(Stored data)
-----
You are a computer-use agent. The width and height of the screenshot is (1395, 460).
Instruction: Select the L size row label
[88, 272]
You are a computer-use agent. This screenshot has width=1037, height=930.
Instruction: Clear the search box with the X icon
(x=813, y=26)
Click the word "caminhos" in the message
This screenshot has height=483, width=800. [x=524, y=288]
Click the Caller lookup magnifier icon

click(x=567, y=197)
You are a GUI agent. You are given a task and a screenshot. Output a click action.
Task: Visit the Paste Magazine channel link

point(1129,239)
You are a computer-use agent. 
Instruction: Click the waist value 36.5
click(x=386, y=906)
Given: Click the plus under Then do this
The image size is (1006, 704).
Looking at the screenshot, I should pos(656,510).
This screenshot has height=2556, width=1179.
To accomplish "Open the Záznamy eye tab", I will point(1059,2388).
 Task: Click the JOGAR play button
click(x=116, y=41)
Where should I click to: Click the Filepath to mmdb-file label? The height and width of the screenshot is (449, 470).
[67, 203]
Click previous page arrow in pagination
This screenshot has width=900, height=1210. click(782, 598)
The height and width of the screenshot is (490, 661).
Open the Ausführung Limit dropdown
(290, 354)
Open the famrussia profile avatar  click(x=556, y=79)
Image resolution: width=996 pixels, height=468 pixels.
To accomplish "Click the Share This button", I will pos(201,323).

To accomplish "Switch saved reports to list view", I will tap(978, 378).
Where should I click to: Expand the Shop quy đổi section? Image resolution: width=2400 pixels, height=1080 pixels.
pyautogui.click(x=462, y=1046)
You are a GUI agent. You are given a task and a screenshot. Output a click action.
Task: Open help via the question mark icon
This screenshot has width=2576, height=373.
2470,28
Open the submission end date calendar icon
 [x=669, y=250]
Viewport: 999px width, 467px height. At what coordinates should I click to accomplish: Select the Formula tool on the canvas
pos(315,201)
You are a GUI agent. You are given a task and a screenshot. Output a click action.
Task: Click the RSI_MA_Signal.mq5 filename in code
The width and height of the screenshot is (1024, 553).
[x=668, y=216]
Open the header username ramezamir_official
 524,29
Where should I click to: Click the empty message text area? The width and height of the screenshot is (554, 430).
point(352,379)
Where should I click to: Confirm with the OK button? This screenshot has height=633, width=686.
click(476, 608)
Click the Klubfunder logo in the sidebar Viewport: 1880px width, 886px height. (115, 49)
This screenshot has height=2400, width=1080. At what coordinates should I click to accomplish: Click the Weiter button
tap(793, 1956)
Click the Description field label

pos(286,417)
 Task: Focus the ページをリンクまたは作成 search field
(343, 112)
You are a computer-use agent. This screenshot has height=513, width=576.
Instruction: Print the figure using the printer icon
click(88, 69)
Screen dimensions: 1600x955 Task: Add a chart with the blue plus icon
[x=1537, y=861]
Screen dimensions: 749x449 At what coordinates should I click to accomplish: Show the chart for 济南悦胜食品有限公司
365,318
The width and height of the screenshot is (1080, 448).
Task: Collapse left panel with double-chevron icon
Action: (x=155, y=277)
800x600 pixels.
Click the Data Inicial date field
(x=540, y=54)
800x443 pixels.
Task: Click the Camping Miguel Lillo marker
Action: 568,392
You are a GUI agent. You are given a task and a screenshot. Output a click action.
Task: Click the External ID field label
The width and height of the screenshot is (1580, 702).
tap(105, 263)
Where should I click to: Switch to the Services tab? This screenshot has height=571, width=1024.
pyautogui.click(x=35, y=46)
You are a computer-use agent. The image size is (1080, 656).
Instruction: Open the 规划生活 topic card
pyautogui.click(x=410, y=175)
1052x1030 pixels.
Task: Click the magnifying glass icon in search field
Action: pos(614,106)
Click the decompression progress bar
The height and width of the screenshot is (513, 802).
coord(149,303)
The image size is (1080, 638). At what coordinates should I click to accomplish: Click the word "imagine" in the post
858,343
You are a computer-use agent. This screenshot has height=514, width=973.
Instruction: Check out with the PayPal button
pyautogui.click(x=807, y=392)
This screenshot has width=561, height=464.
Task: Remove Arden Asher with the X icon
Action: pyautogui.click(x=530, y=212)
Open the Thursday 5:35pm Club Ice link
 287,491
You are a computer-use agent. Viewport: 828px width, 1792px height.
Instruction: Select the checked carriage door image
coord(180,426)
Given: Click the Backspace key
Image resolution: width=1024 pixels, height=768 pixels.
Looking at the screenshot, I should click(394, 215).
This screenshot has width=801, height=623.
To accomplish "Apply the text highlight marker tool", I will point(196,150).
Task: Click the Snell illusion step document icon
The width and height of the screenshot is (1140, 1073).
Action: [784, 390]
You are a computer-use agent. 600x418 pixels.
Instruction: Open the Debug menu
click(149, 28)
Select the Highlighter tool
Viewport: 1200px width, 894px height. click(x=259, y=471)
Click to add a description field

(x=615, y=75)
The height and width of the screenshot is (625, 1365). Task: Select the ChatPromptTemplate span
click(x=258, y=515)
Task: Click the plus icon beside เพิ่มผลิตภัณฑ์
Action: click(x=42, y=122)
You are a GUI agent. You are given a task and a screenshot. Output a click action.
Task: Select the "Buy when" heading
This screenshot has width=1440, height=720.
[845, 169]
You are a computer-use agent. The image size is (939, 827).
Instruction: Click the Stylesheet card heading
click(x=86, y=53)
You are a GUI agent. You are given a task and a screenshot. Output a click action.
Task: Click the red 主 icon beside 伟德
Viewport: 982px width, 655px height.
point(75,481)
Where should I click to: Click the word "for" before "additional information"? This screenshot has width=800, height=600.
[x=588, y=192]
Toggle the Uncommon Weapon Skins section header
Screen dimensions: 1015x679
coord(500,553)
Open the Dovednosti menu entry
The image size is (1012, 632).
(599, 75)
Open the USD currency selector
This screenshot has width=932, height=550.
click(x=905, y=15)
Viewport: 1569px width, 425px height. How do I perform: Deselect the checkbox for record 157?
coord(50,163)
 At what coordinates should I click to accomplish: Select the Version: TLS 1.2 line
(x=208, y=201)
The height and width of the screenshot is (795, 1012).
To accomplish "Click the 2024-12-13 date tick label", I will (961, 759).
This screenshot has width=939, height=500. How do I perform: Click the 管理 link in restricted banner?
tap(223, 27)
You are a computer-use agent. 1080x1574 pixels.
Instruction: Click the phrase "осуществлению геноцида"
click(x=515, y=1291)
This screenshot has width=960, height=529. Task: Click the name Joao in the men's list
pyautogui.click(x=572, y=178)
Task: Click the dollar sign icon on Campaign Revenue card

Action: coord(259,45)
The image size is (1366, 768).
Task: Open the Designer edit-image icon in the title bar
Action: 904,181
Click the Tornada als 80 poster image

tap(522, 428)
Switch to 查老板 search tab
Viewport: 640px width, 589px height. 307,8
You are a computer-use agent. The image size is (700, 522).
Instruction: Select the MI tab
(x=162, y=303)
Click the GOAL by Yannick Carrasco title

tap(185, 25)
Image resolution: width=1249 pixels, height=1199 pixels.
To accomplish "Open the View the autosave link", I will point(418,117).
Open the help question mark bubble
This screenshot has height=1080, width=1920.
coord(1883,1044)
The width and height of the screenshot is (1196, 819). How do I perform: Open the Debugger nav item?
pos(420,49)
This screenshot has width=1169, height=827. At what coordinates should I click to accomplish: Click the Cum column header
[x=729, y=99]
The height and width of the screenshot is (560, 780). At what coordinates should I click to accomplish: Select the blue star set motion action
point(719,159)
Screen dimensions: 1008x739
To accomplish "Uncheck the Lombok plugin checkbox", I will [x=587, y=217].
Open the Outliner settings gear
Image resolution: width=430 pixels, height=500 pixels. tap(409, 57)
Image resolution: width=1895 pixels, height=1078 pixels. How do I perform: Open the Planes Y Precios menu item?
-----
### Task goal
A word-for-word copy of the lines above from the one with "Instruction: Click the Stylesheet" through the one with "Open the USD currency selector", inclusive, is the only output wanted.

### Written solution
Instruction: Click the Stylesheet card heading
click(x=86, y=53)
You are a GUI agent. You are given a task and a screenshot. Output a click action.
Task: Click the red 主 icon beside 伟德
Viewport: 982px width, 655px height.
point(75,481)
Where should I click to: Click the word "for" before "additional information"? This screenshot has width=800, height=600.
[x=588, y=192]
Toggle the Uncommon Weapon Skins section header
Screen dimensions: 1015x679
coord(500,553)
Open the Dovednosti menu entry
The image size is (1012, 632).
(599, 75)
Open the USD currency selector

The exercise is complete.